◆ What you should do: Copy the items that open with the line containing "Where should I click to: Toggle" and close with the line containing "point(621,816)", substituting "image" for every "screenshot" and changing nothing else.

— BEGIN Extracted information —

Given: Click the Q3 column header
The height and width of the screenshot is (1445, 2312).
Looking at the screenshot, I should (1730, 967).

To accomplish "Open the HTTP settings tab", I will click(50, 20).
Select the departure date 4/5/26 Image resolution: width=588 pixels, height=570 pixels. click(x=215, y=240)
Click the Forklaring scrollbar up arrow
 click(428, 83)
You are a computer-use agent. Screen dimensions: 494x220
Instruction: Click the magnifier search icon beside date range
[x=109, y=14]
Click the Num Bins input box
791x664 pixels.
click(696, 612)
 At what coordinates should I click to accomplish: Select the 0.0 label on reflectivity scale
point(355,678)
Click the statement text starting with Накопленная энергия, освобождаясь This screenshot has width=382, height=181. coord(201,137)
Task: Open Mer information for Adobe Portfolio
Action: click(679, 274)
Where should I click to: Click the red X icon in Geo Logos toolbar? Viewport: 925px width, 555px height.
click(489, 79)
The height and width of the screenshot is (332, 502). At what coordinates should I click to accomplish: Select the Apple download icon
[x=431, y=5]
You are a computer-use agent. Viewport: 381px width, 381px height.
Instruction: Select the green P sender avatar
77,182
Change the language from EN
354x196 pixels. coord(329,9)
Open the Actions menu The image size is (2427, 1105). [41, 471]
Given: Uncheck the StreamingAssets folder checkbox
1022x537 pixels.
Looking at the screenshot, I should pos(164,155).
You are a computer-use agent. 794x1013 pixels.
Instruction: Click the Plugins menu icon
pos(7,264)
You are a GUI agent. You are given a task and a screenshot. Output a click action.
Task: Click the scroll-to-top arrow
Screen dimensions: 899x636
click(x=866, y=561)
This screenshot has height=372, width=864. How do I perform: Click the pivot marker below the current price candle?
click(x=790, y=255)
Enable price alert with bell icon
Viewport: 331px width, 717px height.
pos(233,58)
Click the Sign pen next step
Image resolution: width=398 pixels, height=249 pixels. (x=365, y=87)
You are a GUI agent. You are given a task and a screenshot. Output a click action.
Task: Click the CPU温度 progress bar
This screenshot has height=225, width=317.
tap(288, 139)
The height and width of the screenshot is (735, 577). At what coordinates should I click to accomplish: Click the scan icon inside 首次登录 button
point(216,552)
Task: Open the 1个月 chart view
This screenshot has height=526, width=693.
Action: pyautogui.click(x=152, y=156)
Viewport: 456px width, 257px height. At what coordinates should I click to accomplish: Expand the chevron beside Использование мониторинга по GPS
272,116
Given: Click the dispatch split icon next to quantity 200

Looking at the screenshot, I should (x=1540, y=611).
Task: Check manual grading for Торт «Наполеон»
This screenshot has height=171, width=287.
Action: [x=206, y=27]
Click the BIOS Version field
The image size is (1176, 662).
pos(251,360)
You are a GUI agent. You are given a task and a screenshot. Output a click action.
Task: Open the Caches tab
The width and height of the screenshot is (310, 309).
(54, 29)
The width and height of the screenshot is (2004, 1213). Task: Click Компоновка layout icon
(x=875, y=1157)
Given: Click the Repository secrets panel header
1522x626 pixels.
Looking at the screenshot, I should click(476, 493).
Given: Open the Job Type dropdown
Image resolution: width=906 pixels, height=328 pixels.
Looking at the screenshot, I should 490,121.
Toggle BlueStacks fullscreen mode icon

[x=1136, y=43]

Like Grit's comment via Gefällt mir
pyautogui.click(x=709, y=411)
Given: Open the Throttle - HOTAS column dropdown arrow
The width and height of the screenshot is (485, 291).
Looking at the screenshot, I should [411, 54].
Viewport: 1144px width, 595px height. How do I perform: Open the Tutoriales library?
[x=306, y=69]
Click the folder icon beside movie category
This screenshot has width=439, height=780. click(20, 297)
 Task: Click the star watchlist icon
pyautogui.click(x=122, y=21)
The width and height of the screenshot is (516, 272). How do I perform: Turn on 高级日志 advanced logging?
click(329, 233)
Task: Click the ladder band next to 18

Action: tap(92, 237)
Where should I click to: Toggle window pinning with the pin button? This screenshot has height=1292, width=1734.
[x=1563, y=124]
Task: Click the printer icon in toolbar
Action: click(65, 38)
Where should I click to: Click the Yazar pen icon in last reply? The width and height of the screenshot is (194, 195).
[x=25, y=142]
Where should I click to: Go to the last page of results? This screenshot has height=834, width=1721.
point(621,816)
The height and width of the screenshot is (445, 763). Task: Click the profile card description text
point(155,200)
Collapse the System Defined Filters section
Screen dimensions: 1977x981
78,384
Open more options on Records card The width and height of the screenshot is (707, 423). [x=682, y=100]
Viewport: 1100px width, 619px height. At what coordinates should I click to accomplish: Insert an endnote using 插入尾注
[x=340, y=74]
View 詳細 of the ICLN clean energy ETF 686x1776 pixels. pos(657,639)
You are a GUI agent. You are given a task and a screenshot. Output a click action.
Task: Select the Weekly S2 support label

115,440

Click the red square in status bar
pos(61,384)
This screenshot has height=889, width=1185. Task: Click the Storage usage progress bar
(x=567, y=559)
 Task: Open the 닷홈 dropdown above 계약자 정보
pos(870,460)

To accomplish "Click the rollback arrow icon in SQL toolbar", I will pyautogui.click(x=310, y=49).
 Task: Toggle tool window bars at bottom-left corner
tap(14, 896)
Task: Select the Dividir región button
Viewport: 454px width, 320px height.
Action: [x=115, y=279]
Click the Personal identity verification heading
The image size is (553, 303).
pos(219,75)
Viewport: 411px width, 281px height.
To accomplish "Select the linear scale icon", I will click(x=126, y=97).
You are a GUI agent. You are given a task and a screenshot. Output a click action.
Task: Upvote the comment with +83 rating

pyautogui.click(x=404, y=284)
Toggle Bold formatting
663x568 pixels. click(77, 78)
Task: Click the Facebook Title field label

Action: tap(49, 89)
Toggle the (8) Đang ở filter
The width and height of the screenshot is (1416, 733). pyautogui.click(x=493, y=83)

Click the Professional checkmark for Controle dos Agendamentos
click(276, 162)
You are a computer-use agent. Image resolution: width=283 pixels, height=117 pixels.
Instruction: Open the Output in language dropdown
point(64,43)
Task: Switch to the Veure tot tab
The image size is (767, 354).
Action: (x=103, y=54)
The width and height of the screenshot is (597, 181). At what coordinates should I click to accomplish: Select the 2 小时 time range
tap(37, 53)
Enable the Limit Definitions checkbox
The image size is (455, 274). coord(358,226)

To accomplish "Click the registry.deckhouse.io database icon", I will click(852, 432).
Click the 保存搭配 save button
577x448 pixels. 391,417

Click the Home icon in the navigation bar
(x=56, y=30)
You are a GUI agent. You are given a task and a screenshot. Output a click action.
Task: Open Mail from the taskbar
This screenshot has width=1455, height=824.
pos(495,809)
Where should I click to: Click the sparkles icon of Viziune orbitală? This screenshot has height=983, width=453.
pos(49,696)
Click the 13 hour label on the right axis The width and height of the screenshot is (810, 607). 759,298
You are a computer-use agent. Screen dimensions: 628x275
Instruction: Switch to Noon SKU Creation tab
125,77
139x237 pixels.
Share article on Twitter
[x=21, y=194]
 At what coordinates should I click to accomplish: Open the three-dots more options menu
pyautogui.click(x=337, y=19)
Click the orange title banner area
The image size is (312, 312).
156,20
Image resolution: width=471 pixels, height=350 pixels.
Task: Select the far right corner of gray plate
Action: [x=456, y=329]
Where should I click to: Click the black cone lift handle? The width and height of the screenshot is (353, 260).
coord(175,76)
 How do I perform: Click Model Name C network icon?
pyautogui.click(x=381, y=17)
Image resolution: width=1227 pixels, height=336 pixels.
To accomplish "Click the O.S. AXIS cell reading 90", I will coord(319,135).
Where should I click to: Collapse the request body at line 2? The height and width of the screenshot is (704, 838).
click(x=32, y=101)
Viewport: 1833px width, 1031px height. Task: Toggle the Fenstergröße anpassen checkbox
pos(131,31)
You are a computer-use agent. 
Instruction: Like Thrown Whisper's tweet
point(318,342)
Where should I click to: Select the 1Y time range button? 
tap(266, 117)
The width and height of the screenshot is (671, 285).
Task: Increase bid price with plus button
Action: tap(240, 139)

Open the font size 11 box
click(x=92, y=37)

— END Extracted information —

◆ Right answer:
Where should I click to: Toggle window pinning with the pin button? This image has height=1292, width=1734.
[x=1563, y=124]
Task: Click the printer icon in toolbar
Action: click(65, 38)
Where should I click to: Click the Yazar pen icon in last reply? The width and height of the image is (194, 195).
[x=25, y=142]
Where should I click to: Go to the last page of results? This image has height=834, width=1721.
point(621,816)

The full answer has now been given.